With three decades of performing under her belt, Elaine C. Smith draws labels like ‘national treasure’ and ‘Scottish institution’. As she takes her place on the stage, she seems bedecked, or perhaps armoured, with those accolades – as well as an indecent number of sequins. She swaggers to the microphone and launches into her number with the confidence of a much-loved relative telling a favourite story at a family party, like a prodigal auntie returning.
Smith may not be breaking new ground politically, nor moving her medium into a radical new age, but her audience had fun.
Smith’s identity forms the substrate of her act, and her experiences of life as a Glaswegian Scot at home and abroad are spun into a seamless flow of humorous anecdotes. From the 2007 attack on Glasgow Airport to this summer’s Commonwealth Games, the watershed moments in her homeland’s recent history are treated with dry and critical humour, though endlessly nuanced with genuine warmth and affection for the country and its people.
Smith fleshes out her act with a few good-natured jabs at the natural enemies of the working-class Glaswegian – the Posh, the English, the Edinbourgeois – and a plea for serious reflection in the run-up to the referendum, which if not outstandingly insightful was markedly sincere.
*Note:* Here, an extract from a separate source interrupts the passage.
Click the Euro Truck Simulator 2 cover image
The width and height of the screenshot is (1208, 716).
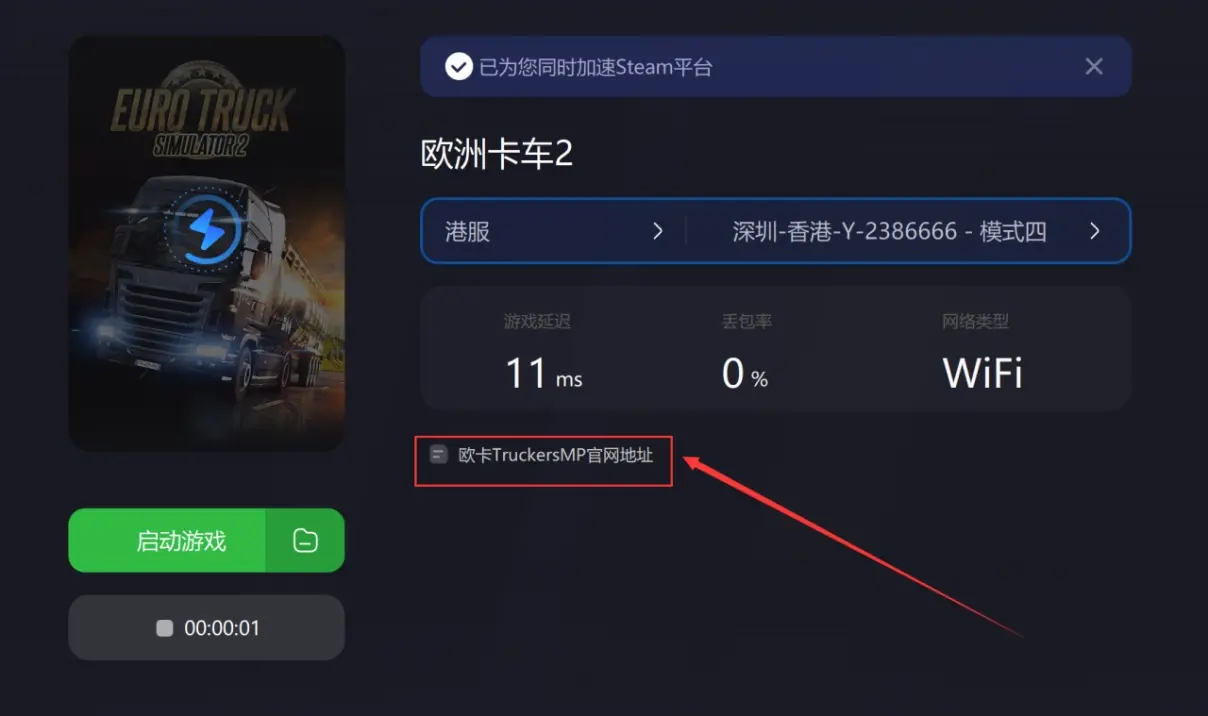206,243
Her humour tapped into a pre-existing network of ideas and stereotypes that might have alienated spectators without a reasonable knowledge of Scottish culture, but from the sound of it there weren’t many of those in the audience.
She wrapped up her number with a rousing comic rendition of Wives and Lovers, an appallingly sexist tune her own mother would have chimed in to. Smith’s brisk dismissal of the song reminds us that she’s not just a funny lady: she has been fighting the good fight for years for recognition in a field that’s still not as open to women as it should be.
Smith may not be breaking new ground politically, nor moving her medium into a radical new age, but her audience had fun. Her apparent enjoyment of the evening was infectious, and the audience roared with laughter at every punch line, no matter that they saw each one coming a mile away.